We often make wishlists for a new government and then get wary of the same! A separate Bengaluru Act is a start but it doesn’t embed fiscal decentralisation. A unified transport authority is a start but it doesn’t subserviate to a comprehensive plan. Reform often rolls in on incremental wheels and needs an unabating nudge.
The problem, however, festers elsewhere.
There are about 1,000 people entering Bengaluru every day. We imagine them getting off aeroplanes and making a beeline to software jobs but most arrive by bus or train to work in the informal sector—as security guards, janitorial staff, gig workers, construction workers etc. Where and how do these people find shelters every day? We know not!
An unequal city
While lakhs of women work in the informal sector as salespersons, street vendors, sanitation workers or domestic helpers, no one wonders how they juggle home and work daily. Their timings are often in between domestic duties, and their labour is part-time, they hold multiple jobs simultaneously, earning about half the male wages.
Public transport timings are designed mainly for standard 9-5 male officegoers. Bus handles overhead are too high—not designed for women. Metro is expensive, share autos illegitimate, Anganwadis far away, water is piped only at certain hours of the day, and there is no place to change or even sit, once outdoors!
Children under 15 make up at least 20% of the city. They commute daily to school. They need entertainment amenities and a city that makes them less dependent. However, they have little or no say on transport, safety, liveability and amenities of the city.
Satellite studies by various organisations show over 2,500 slums in Bengaluru; the Slum Development Board still shows numbers between 500-800—outdated and out of touch with reality. Basic amenities like toilets and drainages needed for a dignified human life are missing.
Multi-storeyed low-cost dwellings have no lifts, electricity for a few hours, and no piped water, forcing women, pregnant, infirm and aged to carry bucket-fulls up several flights. The sunlight that illuminates elite apartment complexes does not reach slums, rendering them invisible to the state.
The call for inclusivity
The call to the new government of Karnataka is to put a fresh lens on their view of Bengaluru. The deliberate blindness to various kinds of people the city hosts can make it difficult to define what the city should be.

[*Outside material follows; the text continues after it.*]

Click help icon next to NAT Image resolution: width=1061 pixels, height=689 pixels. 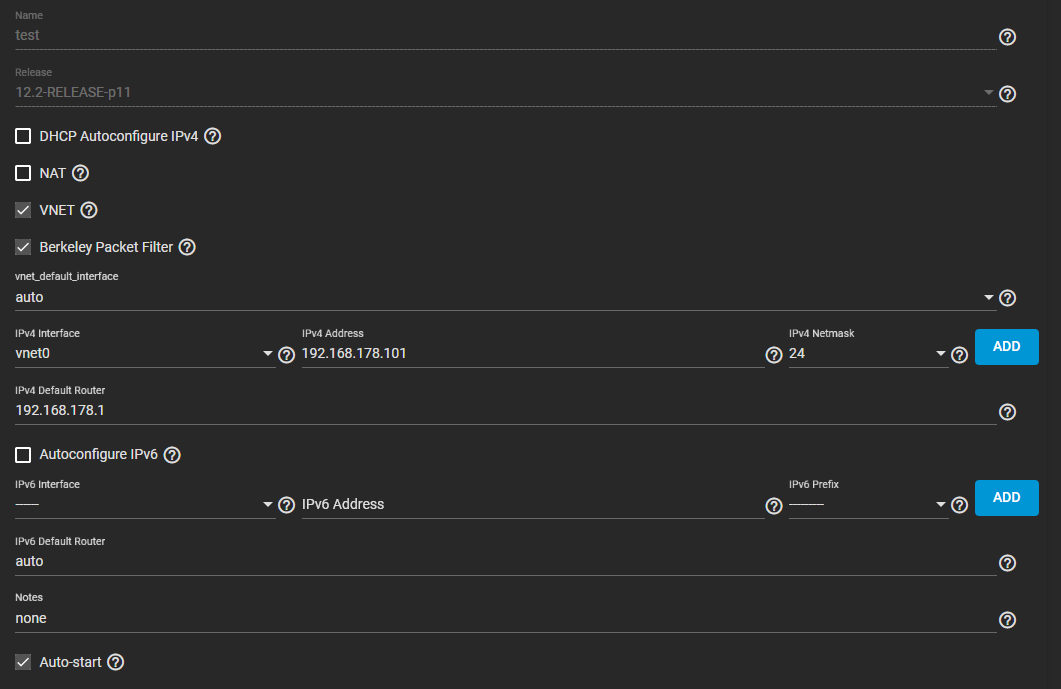click(x=81, y=173)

Here’s an example. The previous government had announced free bus passes for working women, provided their employers would bear half the cost. This would need the women to convince their employers, get letters attested, have identity proofs ready, stand in a queue at the bus depot, get documents validated for the issue and carry the pass. A simple consultation with potential beneficiaries would have clarified that free travel is the least overhead for both women and the state.
How do we enable a truly inclusive, participative city? By expanding the circle of who has a say in how and what the city gets, where it gets it and who gets to use it. Election season made it obvious that aspirants across the spectrum have the ability to reach every voter through multiple channels. Why can’t government build bridges to diverse polity then? The city belongs to all residents and they must be allowed, as peers, to negotiate its shape, form and functioning.

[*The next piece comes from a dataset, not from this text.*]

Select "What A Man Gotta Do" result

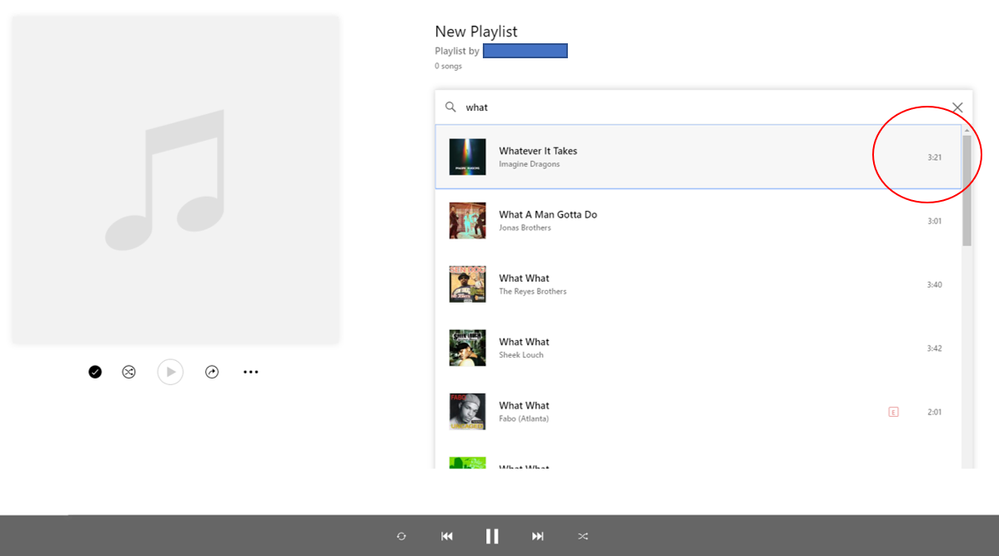tap(548, 220)
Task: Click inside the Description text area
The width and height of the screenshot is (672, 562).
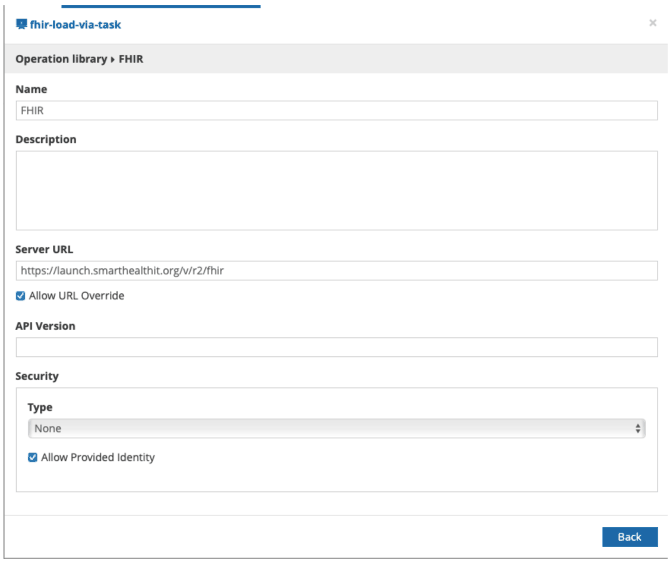Action: pyautogui.click(x=336, y=190)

So, how can the new government make the city inclusive?
Double the size of Ward Committees: Wards are too big for just 20 citizens to be active advocates with the administration. Half, as with the population, should be women. Women make up the majority of civic activism but are underrepresented in formal institutions, including Ward Committees. It can have 1/5th children and young adults, and 1/4th slum residents.
Slum welfare associations: Pass legislation to enable Slum Welfare Associations, along the lines of RWAs and Apartment Associations to collectivise their bargaining power towards city, state and Union budgets. The collectivisation of the higher and middle-income groups has ensured relatively more functional roads, water, electricity, drainage and garbage. However, slums do not get a good per capita budget.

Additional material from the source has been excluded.